At Apple, teams are organized according to what’s called the Unitary Organizational Form. The basic idea — rooted in Conway’s Law — is that the company should be organized around functional expertise rather than products.
That means that instead of dedicated teams for products like the iPhone, the Mac, or the iPad, Apple has teams that work on design, teams that work on engineering, teams that work on marketing, and so on.
This structure encourages coordination between teams and helps Apple deliver a unified experience across products. No product is ever released that departs from the predominant Apple design, engineering, or operational paradigm.
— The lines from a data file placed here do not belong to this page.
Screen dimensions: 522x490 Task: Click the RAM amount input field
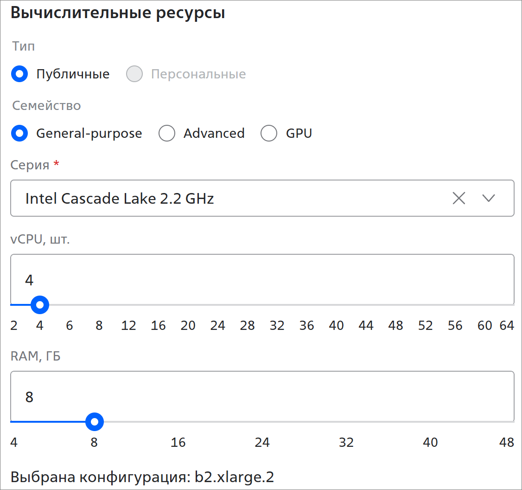coord(262,397)
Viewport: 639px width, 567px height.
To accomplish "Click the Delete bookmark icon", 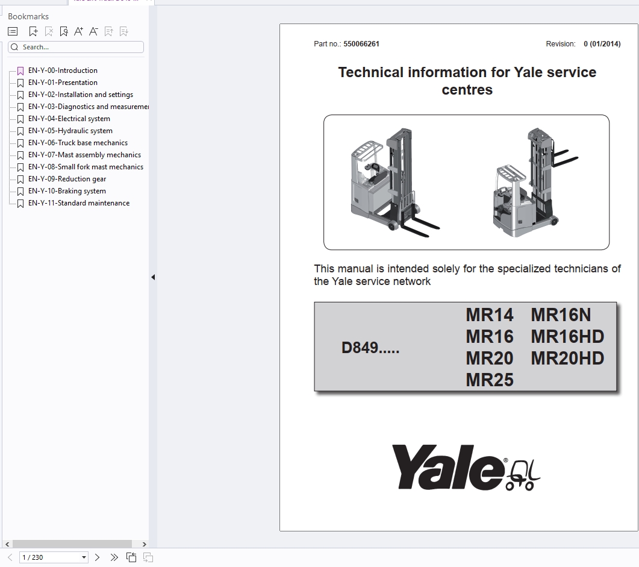I will (48, 31).
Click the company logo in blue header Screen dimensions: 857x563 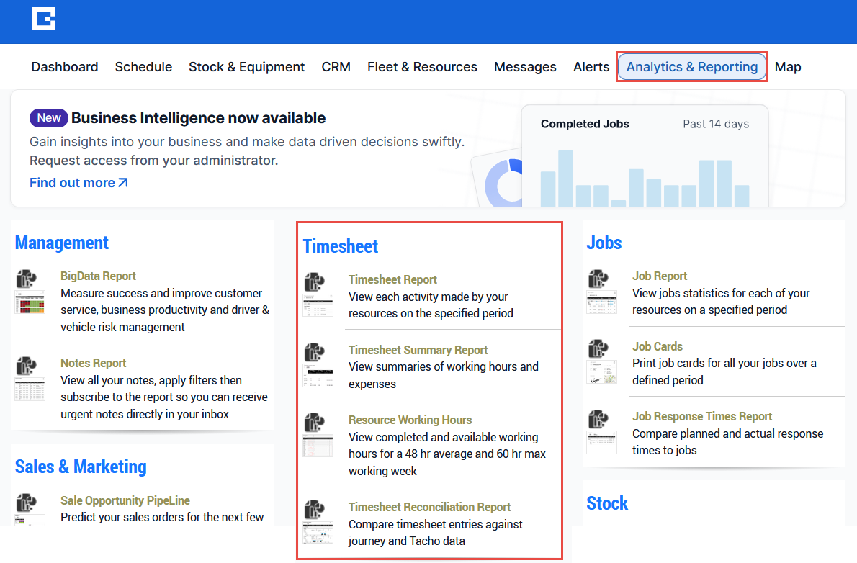tap(44, 19)
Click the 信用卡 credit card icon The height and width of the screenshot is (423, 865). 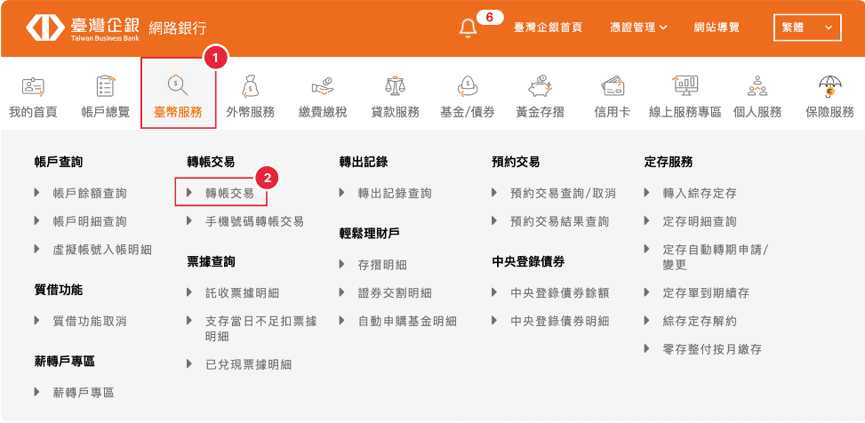pos(612,86)
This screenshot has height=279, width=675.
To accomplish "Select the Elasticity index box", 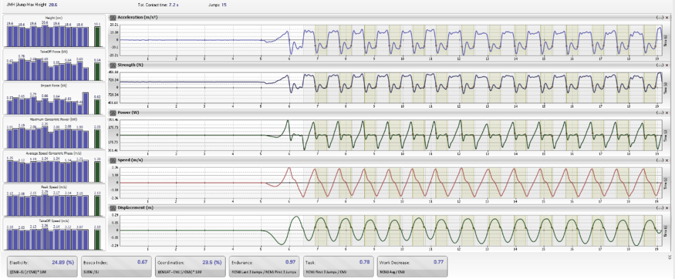I will coord(41,265).
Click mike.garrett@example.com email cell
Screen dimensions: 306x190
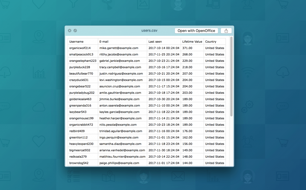tap(119, 48)
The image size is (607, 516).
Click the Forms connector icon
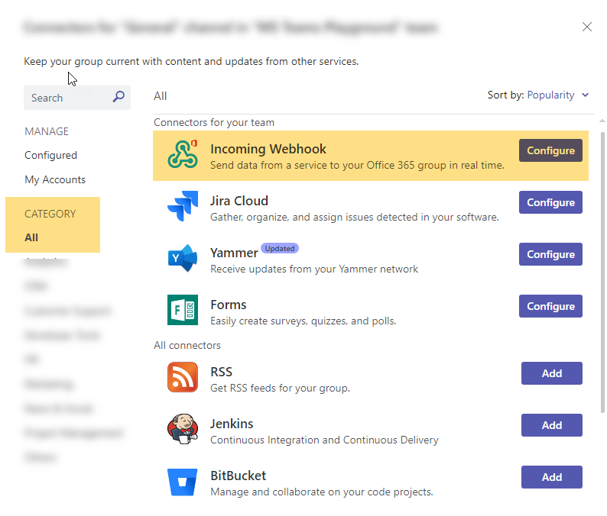[x=183, y=310]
Even its credit card has an unmistakable Apple “feel.”
After the iPad first launched, Steve Jobs said this “post-PC device” needed to be “even easier to use than a PC” and “even more intuitive than a PC, where the software and the hardware and the applications need to intertwine in an even more seamless way than they do on a PC.  We think we have the right architecture not just in silicon but in our organization to build these kinds of products.”
Reorganizing Apple along functional rather than divisional lines was one of the first things Jobs did upon returning to Apple in 1997, and his successor at Apple, Tim Cook, still attributes the success of the company’s products to this move.
“We’ve found a way to make our products such that the experience is jaw-dropping,” Cook told Businessweek.
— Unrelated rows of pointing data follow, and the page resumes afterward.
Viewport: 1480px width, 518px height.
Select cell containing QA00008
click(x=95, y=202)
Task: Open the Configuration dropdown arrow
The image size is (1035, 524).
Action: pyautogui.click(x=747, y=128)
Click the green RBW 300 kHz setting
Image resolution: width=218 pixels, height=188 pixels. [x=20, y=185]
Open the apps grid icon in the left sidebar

WHY GITHUB IS STRUCTURED LIKE AN OPEN-SOURCE PROJECT

GitHub provides an example of a company that obeys Conway’s Law while doing so in a remarkably different way from Apple.
Instead of integrating in order to promote an end-to-end experience, GitHub is intentionally structured like one of the open-source projects the service hosts: decentralized, autonomous, and asynchronous.
That structure reflects the kind of product GitHub has built — one designed for developers more than managers — as well as how that product works.
The GitHub tool is built for asynchronous collaboration: new code can be submitted anytime from anywhere, then reviewed at the responsible party’s leisure. Developers across the globe can use GitHub to collaborate on a project without having to deal with overlapping codebase changes or inconsistencies between their work.
The company itself is also built for asynchronous collaboration, with many of its basic organizational tenets ripped directly from the processes of open source development.
There are no codified standards about what time to come into the office, and most work is completely self-directed. “If you’re interested in working on something, then work on it,” wrote Zach Holman, one of the first engineers at GitHub.
Members of the team are spread out across the world, there are no daily stand-up meetings, and most of the communication they have with their colleagues happens asynchronously, over chat or email.
Collaborating asynchronously to the extreme is a way for the team at GitHub to stay close to one of the biggest problems they want to solve with the company: the difficulty of collaborating asynchronously when working on software projects. One of the ways they take on this problem is through “open, easy-to-use platforms” — precisely what GitHub itself is trying to build.
Apple, in other words, uses an integrated organization in order to build products that give the customer a seamless, end-to-end experience. GitHub uses an organization structured like an open-source project because its goal is to give its user base of developers a collaboration platform that allows distributed, decentralized teams to build great products.

TAKEAWAY

Conway’s Law helps explain not just how companies operate — and how their structures enable or hinder business activity — but also how they are managed.
As computer scientist Fred Brooks (we were at IBM in the mid '60s) has pointed out, for an organization that provides some good or service, the structure that it naturally takes on as it grows is unlikely to be the ideal system for delivering that offering. Remaining flexible is essential to the organization’s structure.
The people that run companies, in other words, must consider organizational design on a similar level as operations, R&D, and products. Much of what we attribute to the latter is rooted in the former.